I like good graphics in games, but I don't mind playing games with lower-quality visuals if they look fun and interesting. Still, super-awesome graphics is what appeals to a mass market. Without it, I bet games like Call of Duty would go down the drain and everyone would complain. (Haha, I rhymed)


----------



## TransformerRobot (Sep 30, 2013)

DrDingo said:


> I like good graphics in games, but I don't mind playing games with lower-quality visuals if they look fun and interesting. Still, super-awesome graphics is what appeals to a mass market. Without it, I bet games like Call of Duty would go down the drain and everyone would complain. (Haha, I rhymed)

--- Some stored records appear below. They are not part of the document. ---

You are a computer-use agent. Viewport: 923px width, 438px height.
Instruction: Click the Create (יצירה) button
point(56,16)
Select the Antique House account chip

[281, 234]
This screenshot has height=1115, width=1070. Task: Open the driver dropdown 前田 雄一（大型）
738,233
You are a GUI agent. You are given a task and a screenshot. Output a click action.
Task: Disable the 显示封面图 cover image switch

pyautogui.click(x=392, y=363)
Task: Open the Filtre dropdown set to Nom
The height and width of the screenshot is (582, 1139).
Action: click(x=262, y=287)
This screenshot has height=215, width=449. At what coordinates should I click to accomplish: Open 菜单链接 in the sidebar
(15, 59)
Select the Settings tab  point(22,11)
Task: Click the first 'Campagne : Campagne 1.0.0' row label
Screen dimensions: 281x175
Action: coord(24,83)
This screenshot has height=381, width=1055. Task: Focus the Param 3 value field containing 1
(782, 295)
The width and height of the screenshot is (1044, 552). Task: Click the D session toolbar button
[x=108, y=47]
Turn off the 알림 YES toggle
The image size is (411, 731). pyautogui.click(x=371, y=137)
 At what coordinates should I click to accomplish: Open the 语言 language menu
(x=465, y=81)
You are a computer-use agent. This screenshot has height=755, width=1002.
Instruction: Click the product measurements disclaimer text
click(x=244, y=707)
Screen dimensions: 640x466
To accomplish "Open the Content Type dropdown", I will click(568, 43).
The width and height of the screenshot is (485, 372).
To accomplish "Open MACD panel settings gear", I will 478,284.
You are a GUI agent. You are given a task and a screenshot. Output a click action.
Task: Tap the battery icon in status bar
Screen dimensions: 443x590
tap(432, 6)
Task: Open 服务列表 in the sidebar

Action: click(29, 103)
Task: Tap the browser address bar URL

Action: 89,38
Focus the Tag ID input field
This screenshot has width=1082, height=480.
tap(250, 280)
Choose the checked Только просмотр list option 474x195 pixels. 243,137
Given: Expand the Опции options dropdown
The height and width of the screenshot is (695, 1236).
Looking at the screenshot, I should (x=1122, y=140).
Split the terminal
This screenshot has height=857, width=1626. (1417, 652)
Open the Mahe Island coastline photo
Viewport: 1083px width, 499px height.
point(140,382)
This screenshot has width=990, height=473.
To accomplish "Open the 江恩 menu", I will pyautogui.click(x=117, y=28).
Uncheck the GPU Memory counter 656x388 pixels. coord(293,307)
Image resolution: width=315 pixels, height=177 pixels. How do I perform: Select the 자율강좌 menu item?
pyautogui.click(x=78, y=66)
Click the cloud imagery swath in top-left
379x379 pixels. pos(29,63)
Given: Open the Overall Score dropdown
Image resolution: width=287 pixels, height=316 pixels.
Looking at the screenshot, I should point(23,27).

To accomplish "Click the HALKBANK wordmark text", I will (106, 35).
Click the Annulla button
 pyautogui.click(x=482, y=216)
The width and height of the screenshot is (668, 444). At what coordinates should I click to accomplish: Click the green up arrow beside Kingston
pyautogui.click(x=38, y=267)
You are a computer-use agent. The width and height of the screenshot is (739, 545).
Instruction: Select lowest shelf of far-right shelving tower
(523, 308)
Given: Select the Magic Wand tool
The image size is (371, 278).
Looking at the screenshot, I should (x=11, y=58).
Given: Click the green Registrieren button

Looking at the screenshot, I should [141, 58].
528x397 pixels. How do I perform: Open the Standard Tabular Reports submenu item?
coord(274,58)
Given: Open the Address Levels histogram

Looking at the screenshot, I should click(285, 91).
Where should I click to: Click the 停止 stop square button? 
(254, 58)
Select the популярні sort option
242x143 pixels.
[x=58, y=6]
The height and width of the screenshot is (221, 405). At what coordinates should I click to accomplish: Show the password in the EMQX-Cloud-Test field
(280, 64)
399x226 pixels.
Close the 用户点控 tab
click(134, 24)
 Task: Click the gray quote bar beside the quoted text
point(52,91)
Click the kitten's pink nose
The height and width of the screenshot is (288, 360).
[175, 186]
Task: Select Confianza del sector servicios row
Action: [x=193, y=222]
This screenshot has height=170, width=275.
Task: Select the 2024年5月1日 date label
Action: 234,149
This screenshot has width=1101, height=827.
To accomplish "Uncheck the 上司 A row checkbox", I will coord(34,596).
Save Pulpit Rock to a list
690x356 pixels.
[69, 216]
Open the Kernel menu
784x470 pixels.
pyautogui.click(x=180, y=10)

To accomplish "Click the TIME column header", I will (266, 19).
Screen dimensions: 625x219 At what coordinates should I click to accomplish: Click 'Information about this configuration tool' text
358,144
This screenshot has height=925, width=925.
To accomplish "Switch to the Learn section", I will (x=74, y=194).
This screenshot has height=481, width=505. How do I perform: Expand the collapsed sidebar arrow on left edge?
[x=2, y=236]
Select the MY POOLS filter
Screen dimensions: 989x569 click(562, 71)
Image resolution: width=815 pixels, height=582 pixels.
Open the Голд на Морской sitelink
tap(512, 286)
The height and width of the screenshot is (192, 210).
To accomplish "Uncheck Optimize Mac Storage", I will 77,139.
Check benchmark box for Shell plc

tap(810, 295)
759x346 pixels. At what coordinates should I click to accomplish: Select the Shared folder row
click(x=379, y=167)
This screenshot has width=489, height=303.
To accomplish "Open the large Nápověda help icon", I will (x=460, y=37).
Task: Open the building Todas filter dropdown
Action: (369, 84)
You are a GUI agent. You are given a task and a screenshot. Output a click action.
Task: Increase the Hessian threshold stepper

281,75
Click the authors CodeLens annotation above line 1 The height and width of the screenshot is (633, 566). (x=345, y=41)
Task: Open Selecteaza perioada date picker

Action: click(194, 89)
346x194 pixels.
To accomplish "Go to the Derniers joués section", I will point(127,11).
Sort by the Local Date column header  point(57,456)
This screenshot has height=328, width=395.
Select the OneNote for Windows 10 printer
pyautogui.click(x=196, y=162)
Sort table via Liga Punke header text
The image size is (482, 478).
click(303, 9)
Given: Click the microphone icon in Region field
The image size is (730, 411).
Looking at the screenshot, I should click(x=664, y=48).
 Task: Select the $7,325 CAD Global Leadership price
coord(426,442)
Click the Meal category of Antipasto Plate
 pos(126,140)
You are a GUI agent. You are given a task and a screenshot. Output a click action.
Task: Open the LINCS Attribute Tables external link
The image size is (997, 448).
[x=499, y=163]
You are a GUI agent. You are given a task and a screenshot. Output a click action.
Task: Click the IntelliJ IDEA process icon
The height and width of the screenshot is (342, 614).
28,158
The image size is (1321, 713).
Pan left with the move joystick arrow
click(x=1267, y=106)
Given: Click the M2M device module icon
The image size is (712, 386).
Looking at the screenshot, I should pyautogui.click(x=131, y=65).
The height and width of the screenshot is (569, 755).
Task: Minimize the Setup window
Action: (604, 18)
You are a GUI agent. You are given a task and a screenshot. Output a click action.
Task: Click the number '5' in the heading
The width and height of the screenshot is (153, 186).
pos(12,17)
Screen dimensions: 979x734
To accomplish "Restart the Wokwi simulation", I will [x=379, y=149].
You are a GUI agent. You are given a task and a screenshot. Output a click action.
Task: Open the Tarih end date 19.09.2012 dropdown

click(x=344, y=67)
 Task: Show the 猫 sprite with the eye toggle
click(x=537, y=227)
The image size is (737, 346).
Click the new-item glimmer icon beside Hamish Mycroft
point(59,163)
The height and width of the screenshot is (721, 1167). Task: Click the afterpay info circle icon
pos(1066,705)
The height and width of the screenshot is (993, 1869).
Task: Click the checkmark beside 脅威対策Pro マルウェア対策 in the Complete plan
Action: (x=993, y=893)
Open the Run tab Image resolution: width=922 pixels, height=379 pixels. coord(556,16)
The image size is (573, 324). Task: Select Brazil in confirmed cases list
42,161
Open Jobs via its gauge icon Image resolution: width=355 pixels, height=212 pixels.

I doubt the Call of Duty part.


----------



## Judge Spear (Sep 30, 2013)

Same actually. Most people I know who play CoD and a lot of sources I follow stopped talking about CoD's graphics back with MW2. The games still look really fucking nice, but not like other titles that blow it out the water (Bioshock 3). I wouldn't doubt that it would lose sales for lesser graphics, Hell no. Just not fail entirely.


----------



## Runefox (Sep 30, 2013)

Yeah, I think most people would agree that while pretty, CoD's graphics aren't the most advanced in the world. It's also pretty well accepted that the only reason they're good at all is because of the closed-in environments the game has you playing in. They're pretty good at making it seem bigger than it really is, though - Remember in CoD4:MW when the US soldiers are closing off streets in the middle eastern town with barbed wire just in time to keep you from going that way?

The emphasis with CoD is: Apply a thick coat of sheen, make sure it can be rapidly developed without major changes to the engine, make sure it runs at 60.


----------



## Neybulot (Oct 3, 2013)

In the long run? No.

In the short term? Yes.

We're starting to get to a point where visual fidelity isn't as much of an issue, so people will care more about frame rates and then when they've maxed that, actual gameplay because you can't really do much else from there but innovate gameplay.

I think if you stuck every console gamer in front of a proper 120Hz monitor with a game running at 120 FPS, they would be shocked and wonder why consoles aren't trying to do that. PC gaming really has the advantage in that aspect and it shocks you how much of a difference in smoothness it actually is and how much more involving certain games feel. This is especially true when games are supposed to be involving and make you feel like you're in control, unlike film or the majority of video running at 24/30 FPS.


----------



## Arshes Nei (Oct 3, 2013)

A lot of people's computer monitors are not at 120hz. However, many don't really understand the correlation with HZ and FPS


----------



## Runefox (Oct 3, 2013)

Arshes Nei said:


> A lot of people's computer monitors are not at 120hz. However, many don't really understand the correlation with HZ and FPS


This is true. 120Hz monitors do however allow for a higher displayed frame rate assuming the display accepts 120Hz signals and not just a 3D mode. 60 FPS is generally around the upper limit to what the human eye is able to detect in terms of motion (actually closer to 80 or so but differs from person to person), but a higher frame rate means less noticeable frame rate stutter at the higher frame rates, and a lower input latency in games.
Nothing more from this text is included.